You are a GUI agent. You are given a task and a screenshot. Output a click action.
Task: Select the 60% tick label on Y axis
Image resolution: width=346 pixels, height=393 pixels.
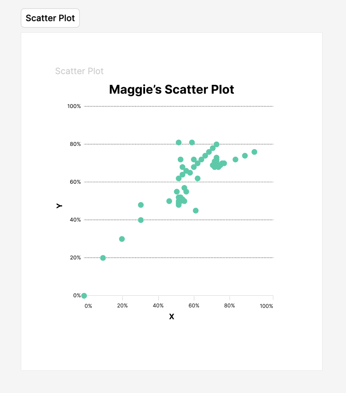(76, 182)
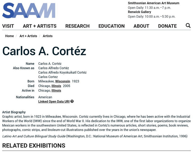This screenshot has width=193, height=154.
Task: Click the Carlos A. Cortéz page heading
Action: pyautogui.click(x=44, y=51)
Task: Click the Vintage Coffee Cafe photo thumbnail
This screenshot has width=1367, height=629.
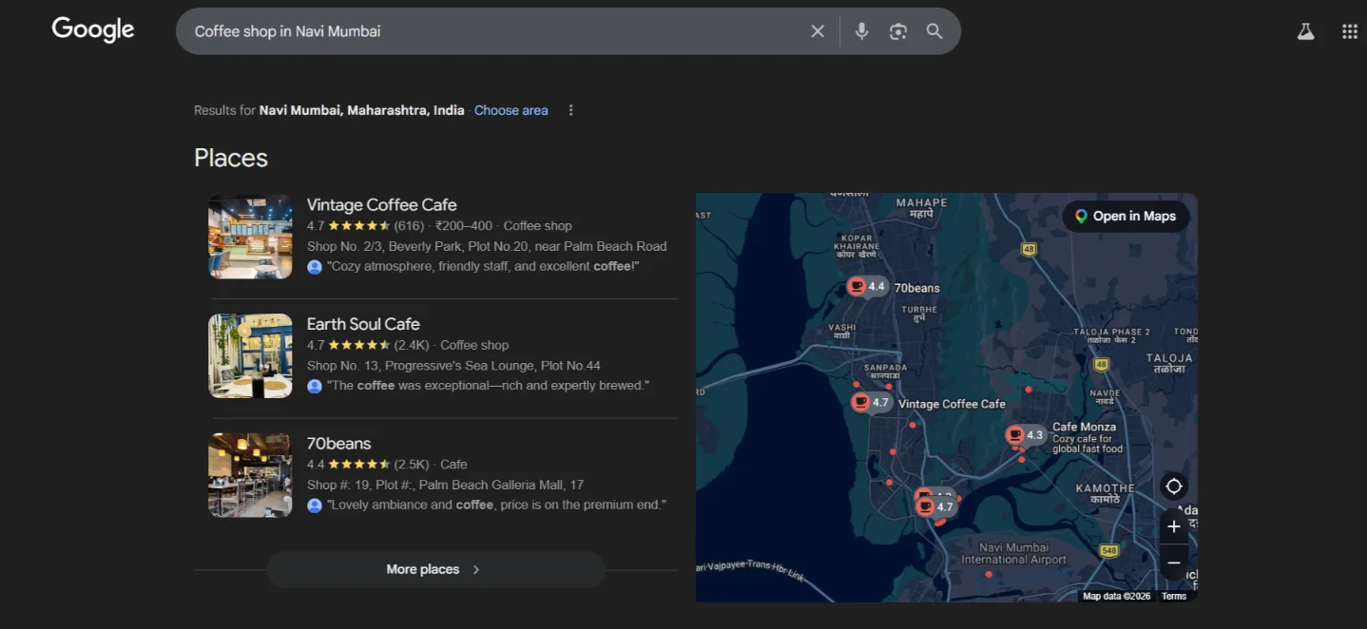Action: click(x=249, y=236)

---+---

(Aim of the exercise) Your response should consist solely of the lines from the line with "Task: Click the Vintage" through the last line of the entries above, printed exactly and without pictures.

(Completed exercise)
Task: Click the Vintage Coffee Cafe photo thumbnail
This screenshot has width=1367, height=629.
Action: click(x=249, y=236)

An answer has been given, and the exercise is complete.